Vous vous demandez s’il vaut vraiment la peine de s’engager sur la voie aussi longue que pénible qui pourrait vous permettre de devenir CFA Charterholder ? Paul Grice, Chartered Financial Analyst depuis 1998, a peut-être les arguments pour vous remotiver à préparer ces examens de plus en plus difficiles.

À 56 ans, Paul Grice a aujourd’hui le style de vie susceptible de justifier les quelques 900 heures de préparation.

Après avoir pris sa retraite l’an dernier et quitté ses fonctions de senior investment officer au sein d’un fonds londonien, il vit maintenant à plein temps dans son manoir du XIXè siècle à plus de 3 millions d’euros en pleine campagne anglaise.

Libéré d’un poste à plein temps, Paul Grice raconte commencer maintenant sa journée en milieu de matinée. « Je me lève vers 10 h du matin, je prends mon petit-déjeuner vers midi après un café, puis je consulte les dernières nouvelles. » Il occupe généralement ses journées à régler ce qui doit l’être sur son domaine : « après ça, je peux faire tout et n’importe quoi – prendre la tronçonneuse pour débiter le dernier arbre tombé sur le terrain, réparer une fuite sur le toit de l’une des dépendances, tondre la pelouse, et quoi qu’il arrive, toujours une grande ballade dans les champs avec mon chien. S’il pleut des trombes, c’est direction le studio pour jouer de la guitare. »

Tout en se décrivant comme un investisseur privé, Paul Grice concède ne plus consacrer aujourd’hui que très peu de temps aux marchés : « une fois par semaine, il peut m’arriver de mettre mes mitaines en laine, d’allumer un reste de bougie et de passer une heure dans mon bureau mal éclairé pour y gérer mes investissements. » D’après lui, nul besoin d’y passer plus de temps : « je n’ai jamais été fan de ‘l’illusion du savoir’ et je crois qu’un portefeuille diversifié se gère mieux tout seul. »

Parallèlement à sa vie sur son domaine, Paul Grice confie qu’en cette période post-confinement, il aspire à assister à des concerts et festivals, ou aller au théâtre et au restaurant avec son épouse, et qu’il est en train de monter un groupe avec un autre gestionnaire de fonds à la retraite (dont nous supposons qu’il est lui aussi CFA Charterholder).

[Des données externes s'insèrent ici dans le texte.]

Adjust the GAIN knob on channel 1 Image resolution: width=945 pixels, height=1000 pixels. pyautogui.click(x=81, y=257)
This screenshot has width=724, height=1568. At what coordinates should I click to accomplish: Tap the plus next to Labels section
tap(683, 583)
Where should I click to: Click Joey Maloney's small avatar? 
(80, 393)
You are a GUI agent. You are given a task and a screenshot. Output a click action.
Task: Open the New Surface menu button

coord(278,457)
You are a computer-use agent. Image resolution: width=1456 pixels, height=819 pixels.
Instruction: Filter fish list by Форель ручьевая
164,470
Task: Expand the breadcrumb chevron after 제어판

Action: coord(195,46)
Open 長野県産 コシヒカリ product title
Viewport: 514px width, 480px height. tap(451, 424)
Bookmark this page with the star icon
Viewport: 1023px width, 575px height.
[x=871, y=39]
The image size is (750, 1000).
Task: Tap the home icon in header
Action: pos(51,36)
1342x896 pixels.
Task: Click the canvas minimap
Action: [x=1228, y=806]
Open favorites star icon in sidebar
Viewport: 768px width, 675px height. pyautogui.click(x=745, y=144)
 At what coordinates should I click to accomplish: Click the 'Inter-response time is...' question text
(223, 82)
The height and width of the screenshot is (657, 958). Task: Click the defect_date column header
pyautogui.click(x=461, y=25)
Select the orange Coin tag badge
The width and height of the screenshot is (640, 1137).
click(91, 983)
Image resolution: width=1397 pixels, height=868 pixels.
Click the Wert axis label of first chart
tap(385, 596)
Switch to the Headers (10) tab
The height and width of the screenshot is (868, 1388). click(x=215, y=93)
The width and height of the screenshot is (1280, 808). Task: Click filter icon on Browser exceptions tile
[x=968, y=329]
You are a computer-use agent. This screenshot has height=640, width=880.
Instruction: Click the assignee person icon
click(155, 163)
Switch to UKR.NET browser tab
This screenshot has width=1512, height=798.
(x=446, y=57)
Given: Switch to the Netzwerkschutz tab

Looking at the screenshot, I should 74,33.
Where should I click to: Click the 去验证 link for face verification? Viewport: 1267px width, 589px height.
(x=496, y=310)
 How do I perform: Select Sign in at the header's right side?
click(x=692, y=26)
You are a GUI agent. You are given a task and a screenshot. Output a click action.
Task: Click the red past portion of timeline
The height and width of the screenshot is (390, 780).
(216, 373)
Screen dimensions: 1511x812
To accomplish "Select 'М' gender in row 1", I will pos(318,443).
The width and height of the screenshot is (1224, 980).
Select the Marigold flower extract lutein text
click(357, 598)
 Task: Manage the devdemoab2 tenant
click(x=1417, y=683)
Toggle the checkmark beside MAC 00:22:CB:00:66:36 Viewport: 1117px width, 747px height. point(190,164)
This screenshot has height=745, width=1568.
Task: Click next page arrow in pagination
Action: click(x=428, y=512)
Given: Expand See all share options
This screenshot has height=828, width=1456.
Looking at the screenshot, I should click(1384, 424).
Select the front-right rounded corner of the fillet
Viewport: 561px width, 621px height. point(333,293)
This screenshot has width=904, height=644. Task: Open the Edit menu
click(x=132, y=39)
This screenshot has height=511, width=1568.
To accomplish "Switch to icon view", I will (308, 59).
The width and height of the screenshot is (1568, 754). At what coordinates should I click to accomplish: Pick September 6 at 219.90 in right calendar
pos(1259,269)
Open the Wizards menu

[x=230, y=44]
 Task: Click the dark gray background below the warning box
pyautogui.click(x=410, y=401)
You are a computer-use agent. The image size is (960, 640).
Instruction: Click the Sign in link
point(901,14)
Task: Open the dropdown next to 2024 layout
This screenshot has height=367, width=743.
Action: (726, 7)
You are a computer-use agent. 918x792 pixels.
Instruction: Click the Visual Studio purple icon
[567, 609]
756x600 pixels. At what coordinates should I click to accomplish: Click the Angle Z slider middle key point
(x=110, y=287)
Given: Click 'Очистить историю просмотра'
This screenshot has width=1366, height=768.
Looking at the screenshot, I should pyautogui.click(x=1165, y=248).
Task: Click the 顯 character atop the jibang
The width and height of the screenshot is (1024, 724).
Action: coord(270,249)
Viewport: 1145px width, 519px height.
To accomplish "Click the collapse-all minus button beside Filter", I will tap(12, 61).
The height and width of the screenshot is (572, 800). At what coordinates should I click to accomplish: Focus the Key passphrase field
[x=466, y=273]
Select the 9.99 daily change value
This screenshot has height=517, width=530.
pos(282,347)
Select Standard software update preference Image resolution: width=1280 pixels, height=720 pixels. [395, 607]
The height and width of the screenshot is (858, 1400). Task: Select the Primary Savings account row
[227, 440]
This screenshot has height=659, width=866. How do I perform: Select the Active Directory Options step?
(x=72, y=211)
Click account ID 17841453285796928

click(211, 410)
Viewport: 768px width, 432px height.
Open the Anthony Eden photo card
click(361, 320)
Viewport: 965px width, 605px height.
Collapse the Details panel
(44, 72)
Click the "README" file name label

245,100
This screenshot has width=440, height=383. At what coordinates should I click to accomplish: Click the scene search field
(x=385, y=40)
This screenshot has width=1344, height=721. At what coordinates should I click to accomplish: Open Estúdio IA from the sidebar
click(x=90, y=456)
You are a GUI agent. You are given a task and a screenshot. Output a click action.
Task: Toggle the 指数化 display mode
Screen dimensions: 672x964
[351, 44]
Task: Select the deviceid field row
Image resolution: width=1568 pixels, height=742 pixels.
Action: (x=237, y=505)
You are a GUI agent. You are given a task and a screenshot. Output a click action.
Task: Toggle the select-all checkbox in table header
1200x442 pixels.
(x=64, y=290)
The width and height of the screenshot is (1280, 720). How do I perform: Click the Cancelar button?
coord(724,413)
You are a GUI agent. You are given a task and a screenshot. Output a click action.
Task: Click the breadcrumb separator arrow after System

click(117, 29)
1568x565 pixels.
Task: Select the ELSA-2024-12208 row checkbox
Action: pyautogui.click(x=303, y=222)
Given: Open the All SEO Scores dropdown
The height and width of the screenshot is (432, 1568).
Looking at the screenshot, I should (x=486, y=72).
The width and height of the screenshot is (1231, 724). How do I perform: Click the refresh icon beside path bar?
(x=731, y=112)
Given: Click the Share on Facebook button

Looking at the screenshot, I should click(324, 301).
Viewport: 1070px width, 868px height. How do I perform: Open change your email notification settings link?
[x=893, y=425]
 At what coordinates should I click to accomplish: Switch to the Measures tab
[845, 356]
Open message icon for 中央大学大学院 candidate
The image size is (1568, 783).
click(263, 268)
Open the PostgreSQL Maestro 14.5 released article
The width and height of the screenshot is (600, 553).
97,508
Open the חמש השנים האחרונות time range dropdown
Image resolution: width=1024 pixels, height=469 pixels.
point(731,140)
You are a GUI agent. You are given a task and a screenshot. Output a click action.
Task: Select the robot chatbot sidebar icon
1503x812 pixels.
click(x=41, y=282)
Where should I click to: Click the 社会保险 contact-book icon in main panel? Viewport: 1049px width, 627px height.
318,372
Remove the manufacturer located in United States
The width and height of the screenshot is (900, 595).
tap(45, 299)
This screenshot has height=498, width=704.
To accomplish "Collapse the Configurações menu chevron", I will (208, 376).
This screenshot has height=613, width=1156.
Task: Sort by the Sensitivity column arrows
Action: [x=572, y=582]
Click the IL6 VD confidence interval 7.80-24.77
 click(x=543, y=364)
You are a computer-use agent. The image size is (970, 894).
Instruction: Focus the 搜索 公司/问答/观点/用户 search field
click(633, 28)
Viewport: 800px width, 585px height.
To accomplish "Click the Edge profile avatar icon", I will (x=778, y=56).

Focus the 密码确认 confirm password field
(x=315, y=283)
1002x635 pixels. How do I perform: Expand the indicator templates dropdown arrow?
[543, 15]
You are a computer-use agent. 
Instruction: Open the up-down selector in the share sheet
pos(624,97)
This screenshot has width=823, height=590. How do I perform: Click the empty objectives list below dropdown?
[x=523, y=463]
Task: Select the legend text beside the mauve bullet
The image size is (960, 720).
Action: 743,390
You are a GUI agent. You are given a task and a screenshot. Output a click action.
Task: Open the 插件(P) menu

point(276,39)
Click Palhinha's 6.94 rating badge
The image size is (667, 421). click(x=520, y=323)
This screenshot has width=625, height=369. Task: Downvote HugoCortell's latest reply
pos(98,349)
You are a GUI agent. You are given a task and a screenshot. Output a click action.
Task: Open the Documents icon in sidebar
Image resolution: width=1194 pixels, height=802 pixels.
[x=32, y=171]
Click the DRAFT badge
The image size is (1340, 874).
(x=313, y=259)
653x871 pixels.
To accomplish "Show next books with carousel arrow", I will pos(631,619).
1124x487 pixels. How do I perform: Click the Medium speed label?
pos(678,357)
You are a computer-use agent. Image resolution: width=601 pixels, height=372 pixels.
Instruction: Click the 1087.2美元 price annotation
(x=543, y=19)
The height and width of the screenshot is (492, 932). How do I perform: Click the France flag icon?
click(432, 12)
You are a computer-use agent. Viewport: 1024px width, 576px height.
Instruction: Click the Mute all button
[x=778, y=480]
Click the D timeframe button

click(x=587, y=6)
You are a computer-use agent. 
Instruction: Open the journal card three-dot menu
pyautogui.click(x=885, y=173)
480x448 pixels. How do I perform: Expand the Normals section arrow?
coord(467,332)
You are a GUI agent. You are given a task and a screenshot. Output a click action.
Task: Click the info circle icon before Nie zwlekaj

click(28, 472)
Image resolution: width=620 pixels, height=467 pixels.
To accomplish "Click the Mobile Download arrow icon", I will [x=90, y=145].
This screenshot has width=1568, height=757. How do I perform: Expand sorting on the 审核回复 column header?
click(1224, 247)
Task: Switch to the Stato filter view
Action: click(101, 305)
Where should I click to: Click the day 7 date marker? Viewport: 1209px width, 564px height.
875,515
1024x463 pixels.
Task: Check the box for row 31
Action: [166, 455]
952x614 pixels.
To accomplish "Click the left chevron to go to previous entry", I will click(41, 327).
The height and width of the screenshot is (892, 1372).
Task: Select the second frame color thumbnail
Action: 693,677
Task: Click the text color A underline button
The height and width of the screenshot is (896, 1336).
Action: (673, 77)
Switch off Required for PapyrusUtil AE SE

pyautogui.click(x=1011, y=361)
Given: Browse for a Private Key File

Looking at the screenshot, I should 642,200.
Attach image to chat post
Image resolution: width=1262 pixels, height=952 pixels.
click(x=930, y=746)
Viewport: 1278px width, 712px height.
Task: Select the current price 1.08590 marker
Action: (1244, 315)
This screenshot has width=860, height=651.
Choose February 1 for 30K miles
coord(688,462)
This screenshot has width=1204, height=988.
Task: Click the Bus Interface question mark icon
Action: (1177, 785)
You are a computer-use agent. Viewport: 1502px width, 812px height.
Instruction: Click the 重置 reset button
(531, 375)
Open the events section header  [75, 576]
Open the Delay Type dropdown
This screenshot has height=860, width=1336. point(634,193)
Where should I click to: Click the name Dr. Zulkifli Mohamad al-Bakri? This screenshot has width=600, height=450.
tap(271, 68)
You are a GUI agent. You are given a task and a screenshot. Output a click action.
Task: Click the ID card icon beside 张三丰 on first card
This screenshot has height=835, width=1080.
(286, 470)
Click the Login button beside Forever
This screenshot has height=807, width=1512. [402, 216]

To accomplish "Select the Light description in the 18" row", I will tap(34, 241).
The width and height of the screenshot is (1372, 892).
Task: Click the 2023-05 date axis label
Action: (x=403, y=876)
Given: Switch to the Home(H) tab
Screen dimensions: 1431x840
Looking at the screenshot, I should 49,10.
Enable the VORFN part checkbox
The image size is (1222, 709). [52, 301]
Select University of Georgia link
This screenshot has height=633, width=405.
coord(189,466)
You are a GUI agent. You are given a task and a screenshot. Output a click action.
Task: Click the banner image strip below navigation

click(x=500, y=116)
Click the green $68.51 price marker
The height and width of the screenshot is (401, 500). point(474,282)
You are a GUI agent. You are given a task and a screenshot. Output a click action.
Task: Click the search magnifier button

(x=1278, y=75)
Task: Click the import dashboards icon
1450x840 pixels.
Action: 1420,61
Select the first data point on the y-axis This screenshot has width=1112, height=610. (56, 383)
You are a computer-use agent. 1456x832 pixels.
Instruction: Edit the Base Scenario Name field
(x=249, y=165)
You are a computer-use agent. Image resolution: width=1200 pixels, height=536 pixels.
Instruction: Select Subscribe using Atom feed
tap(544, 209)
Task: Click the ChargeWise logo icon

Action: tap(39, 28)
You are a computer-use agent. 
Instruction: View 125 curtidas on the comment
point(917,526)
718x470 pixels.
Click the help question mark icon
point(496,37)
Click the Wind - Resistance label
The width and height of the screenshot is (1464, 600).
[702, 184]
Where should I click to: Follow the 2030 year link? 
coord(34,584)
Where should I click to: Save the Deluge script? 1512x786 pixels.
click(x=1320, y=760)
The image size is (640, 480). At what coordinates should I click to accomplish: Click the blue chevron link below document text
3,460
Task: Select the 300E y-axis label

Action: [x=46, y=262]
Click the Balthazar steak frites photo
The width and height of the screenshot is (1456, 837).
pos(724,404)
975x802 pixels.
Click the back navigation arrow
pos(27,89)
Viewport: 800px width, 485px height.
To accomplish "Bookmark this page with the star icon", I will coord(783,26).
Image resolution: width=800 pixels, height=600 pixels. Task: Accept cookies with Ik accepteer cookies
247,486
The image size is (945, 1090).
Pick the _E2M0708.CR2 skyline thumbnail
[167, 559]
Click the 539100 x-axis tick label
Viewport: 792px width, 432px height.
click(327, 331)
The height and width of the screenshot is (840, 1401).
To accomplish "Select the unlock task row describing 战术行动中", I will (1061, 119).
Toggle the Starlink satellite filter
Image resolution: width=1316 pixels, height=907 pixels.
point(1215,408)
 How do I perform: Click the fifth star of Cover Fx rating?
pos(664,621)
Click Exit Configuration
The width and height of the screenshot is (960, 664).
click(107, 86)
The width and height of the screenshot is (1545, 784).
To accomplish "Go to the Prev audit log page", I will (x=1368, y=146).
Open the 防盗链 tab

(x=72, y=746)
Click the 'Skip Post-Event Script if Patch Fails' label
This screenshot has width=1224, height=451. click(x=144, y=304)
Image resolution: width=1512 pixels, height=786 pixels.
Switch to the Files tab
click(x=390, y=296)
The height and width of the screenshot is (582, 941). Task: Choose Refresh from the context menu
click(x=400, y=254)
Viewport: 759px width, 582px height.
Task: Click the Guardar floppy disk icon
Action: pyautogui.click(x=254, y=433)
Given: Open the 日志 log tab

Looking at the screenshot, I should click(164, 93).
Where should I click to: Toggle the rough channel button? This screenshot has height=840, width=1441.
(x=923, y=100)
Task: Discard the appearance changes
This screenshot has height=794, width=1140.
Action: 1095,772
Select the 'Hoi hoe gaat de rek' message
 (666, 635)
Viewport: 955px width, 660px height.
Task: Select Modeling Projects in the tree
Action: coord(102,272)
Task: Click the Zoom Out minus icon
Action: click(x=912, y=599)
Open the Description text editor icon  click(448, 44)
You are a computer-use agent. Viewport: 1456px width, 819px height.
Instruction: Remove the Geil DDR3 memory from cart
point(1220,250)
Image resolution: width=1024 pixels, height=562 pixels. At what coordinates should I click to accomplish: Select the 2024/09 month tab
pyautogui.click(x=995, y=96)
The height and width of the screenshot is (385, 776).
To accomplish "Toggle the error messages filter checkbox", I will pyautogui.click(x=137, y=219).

Pour qui serait tenté par ce style de vie, voici ses grands principes :

  1. Ne courez pas après le passé

« On a tendance à tirer sur tout ce qui bouge quand on est jeune, affamé et débordant d’un enthousiasme naïf et de confiance en soi. En arrivant à la cinquantaine, avec un peu de chance, vous aurez acquis une certaine sagesse en matière d’investissement, une bonne dose de cynisme et suffisamment d’argent pour ne plus jamais avoir à naviguer entre les obstacles. Je n’ai pas l’impression d’avoir mis fin à ma carrière ; au contraire, c’est plutôt la première fois que j’arrive à appliquer une stratégie d’investissement efficace, définie par moi seul, et non imposée ou déterminée par une réunion de groupe. Je n’ai besoin de justifier mes décisions d’investissement auprès de personne, pas plus que de me préoccuper de rédiger des tonnes de rapports sur les marchés chaque mois ou encore de répondre à des requêtes sans fin de la part des clients ou de la conformité. Et d’ailleurs, si à 55 ans vous n’avez toujours pas de grand bureau aux boiseries en chêne, avec moquette bien épaisse et grand canapé Chesterfield en cuir, il est sans doute temps de bouger et de laisser la place aux jeunes loups dont les dents rayent le parquet. »

  1. Ne laissez pas le succès vous monter à la tête

« Le secteur attire nombre de gens très intelligents, et c’est fun de côtoyer autant de types brillants. Un gestionnaire d’investissement international avec des clients partout dans le monde peut bénéficier d’une exposition à une grande variété de contextes, voyager sur chaque continent et rencontrer des gens très différents. Avec l’expérience, vous vous retrouverez souvent avec des clients cultivés qui attendent de vous que vous répondiez à tout type de question, même très éloignée de l’investissement concerné. Et soit vous vous plantez, soit, comme dans mon cas, vous apprenez à tirer le meilleur d’un minimum de connaissances – et là aussi, ça peut être fun si vous avez un peu le sens du spectacle. Attention toutefois à ne pas vous laisser piéger : à force d’être sollicité au quotidien sur des problèmes majeurs, vous pourriez être contraint de changer votre porte d’entrée pour faire place à votre grosse tête… j’ai toute une collection de doubles portes d’entrée dans le style de celles des églises sur la façade de ma maison. »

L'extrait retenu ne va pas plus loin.